Dès les premières images de son film Berlin, symphonie d’une grande ville (1927), Walter Ruttmann offre au spectateur une succession, frénétique pour l’époque, de séquences s’enchaînant de manière formelle, les parallèles entraînant d’autres parallèles, les diagonales en appelant d’autres. La lumière se réfléchissant sur l’eau se métamorphose en lignes abstraites puis en fils électriques puis en voies ferrées. Chaque plan-séquence en appelle un autre, chaque ouverture de porte, de fenêtre, de volet, déclenche une autre porte, une autre fenêtre, un autre volet. La ville qui s’éveille est sériée en catégories : formelles, horaires, professionnelles. C’est d’abord l’éveil puis l’arrivée à la gare, puis à l’usine, puis à l’école, puis au bureau, puis au marché. Les mouvements de foule, fourmillement enrégimenté, se dirigeant d’un seul pas vers sa fonction sociale, est bien dans l’esprit du futur chantre du national-socialisme. La rigueur et l’ordre de ces masses humaines répondent au fonctionnement impeccable des trains, des machines-outils, et de la machinerie sociale en général.
Dans sa forme, le film semble à première vue moins radical que les œuvres russes de la même époque (L’Homme à la caméra de Dziga Vertov, 1929) ou des photographies de Rotchenko, mais son but n’est pas là : travail sur le rythme, sur le découpage d’une tranche de la vie d’une ville, le film est avant tout documentaire et réaliste. Quelques années plus tard, Walter Ruttmann appliquera ce même travail de séquençage, de découpage ultra-chronologique à un film sans images : Wochenende (« Week-End »), qui retrace une semaine dans la vie d’un travailleur à travers une série de scènes du quotidien, soutenues par un collage sonore alignant bruitages, conversations téléphoniques, lecture à l'école par un enfant, machines à écrire, courriers officiels, journaux, cris d’animaux, chants, fanfares, cloches d’église, machines, etc. Ici encore le répertoire est divisé en rubriques : la semaine de travail, et la détente du week-end ont chacune sa famille de sons, classifiée par nature, par fonction.

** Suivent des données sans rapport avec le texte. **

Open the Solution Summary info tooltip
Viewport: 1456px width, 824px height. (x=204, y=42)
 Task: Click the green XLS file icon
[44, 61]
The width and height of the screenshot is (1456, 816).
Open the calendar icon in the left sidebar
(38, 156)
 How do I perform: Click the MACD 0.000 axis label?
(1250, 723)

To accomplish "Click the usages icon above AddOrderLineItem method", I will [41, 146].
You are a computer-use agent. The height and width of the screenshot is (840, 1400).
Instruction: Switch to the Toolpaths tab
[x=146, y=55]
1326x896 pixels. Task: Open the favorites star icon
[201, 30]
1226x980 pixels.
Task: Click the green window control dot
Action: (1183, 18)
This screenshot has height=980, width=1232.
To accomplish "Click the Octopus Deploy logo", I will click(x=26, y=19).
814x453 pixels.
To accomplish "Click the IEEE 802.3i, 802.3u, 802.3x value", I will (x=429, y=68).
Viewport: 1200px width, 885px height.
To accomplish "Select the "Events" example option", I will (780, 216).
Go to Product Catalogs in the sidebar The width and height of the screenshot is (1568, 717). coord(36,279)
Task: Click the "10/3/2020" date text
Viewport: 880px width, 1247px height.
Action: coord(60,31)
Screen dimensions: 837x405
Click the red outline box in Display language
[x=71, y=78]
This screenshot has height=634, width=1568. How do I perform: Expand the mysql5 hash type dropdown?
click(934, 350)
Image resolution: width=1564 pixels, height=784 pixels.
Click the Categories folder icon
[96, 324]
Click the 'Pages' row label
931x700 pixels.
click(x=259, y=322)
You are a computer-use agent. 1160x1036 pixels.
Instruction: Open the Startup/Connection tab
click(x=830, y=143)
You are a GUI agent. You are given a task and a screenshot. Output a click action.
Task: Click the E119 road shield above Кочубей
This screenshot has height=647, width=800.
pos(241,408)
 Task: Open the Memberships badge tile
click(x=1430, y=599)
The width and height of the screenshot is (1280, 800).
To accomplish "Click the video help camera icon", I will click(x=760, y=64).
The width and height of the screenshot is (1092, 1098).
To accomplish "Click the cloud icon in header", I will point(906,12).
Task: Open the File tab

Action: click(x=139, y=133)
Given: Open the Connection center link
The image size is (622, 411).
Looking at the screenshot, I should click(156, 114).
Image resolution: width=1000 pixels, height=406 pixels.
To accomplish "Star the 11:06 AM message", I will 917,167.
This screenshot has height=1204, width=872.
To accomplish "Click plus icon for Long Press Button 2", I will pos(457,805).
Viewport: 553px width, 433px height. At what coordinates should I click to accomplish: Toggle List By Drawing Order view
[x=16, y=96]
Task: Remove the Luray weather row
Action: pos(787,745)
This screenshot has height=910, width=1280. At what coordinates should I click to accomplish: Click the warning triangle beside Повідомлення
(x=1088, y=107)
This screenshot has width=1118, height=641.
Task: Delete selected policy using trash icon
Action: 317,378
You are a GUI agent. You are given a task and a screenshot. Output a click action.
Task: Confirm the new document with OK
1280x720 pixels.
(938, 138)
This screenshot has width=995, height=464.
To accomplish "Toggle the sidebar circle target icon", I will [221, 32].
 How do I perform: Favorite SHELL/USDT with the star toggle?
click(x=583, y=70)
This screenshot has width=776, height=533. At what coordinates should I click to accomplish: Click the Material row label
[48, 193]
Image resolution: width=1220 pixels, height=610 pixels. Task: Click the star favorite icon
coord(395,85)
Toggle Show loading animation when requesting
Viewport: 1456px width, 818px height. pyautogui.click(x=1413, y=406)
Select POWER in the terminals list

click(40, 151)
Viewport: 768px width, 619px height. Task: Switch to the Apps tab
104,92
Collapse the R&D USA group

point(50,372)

Ce film aveugle était à l’origine destiné à être projeté en salles, mais fonctionne également comme œuvre sonore à part entière, pouvant par exemple être diffusée à la radio, comme cela fut fait en 1930, en même temps que sa diffusion au cinéma, mais pouvant aussi être publiée sous forme de disque, comme c’est le cas ici, augmentée de relectures contemporaines (comme celle du groupe To Rococo Rot, recréant entièrement l’œuvre à partir de ses propres prises de son). Précurseur de la musique concrète qu’inventera vingt ans plus tard Pierre Schaeffer, ce Week-End est une vision prémonitoire de ce qu’on allait appeler plus tard le « cinéma pour l’oreille ». Le son y est utilisé non seulement de manière narrative, mais comme translittération directe de l’image cinématographique, en en reprenant les codes, les formules de montage. Les fondus enchaînés deviennent ainsi tuilages, les enchaînements de séquences se traduisant en brusques ruptures sonores, dérogeant aux codes de la musique pour importer dans le son le vocabulaire de l’image. Il faudra des années encore, après ce film, pour que ces nouveaux codes refassent leur apparition dans un contexte musical. Il faudra quelque temps encore pour qu’on applique à nouveau des métaphores visuelles comme le champ/contrechamp, le raccord cut, le travelling, etc., à une œuvre sonore. Et qu’on accorde au son le même pouvoir de représentation du réel qu’à l’image.